■ PROVIDED DATA:
□ □ □ □
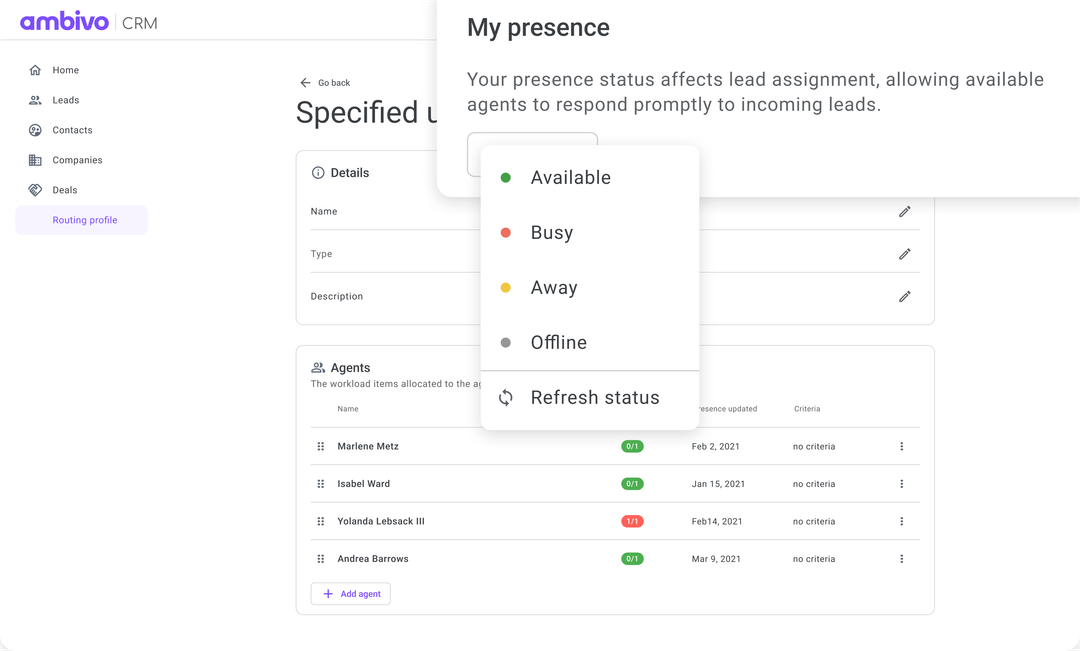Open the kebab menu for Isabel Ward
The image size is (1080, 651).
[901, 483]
□ □ □ □
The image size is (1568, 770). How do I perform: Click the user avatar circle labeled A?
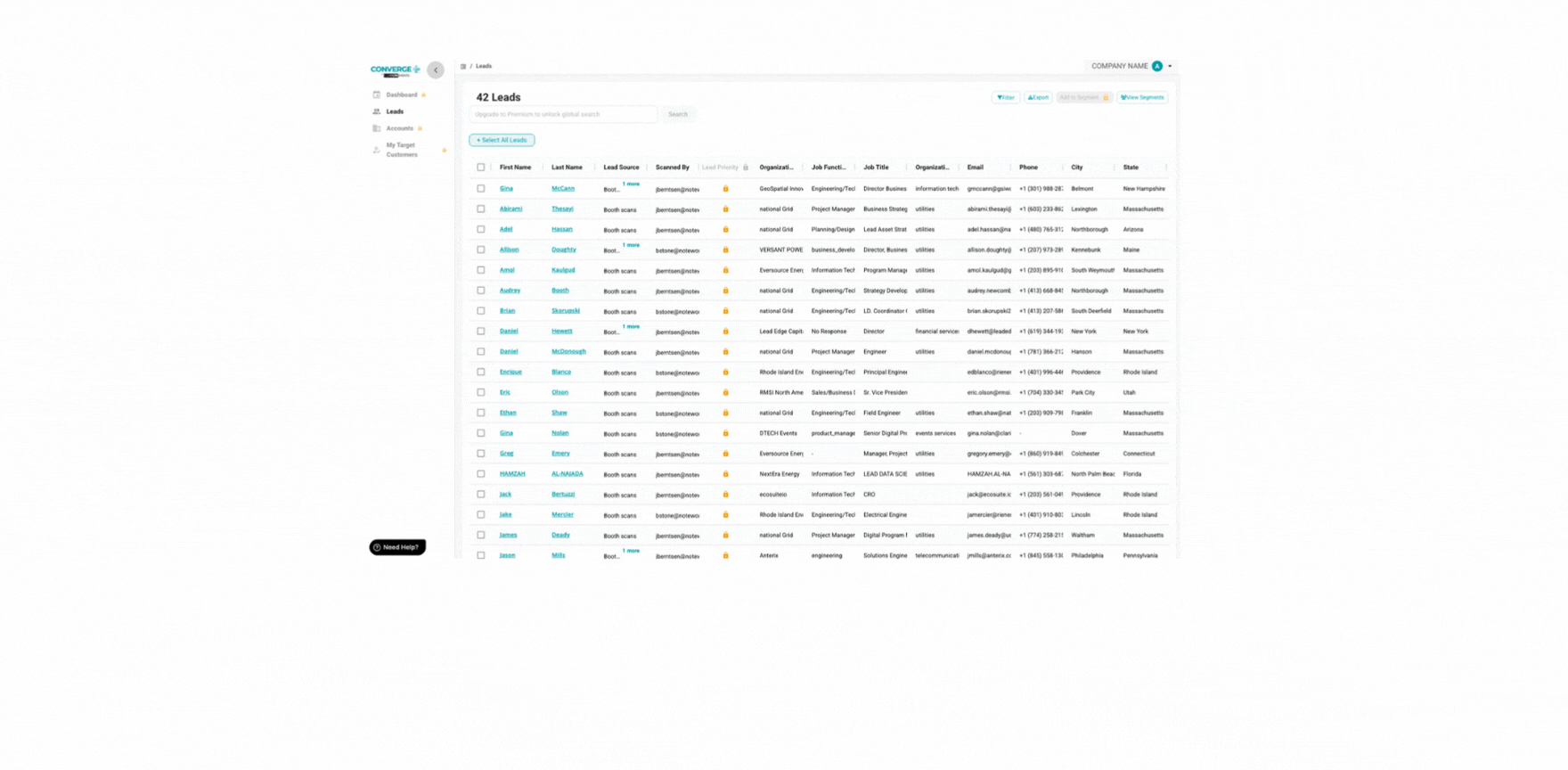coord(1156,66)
□ □ □ □
■ GIVEN REQUEST: Lay out the lines from the one containing "The image size is (1568, 770)." through the one containing "coord(1156,66)" as a JSON list of strings, one string per line, with blank lines omitted and the pictures left out.

■ EXERCISE SOLUTION:
[
  "The image size is (1568, 770). How do I perform: Click the user avatar circle labeled A?",
  "coord(1156,66)"
]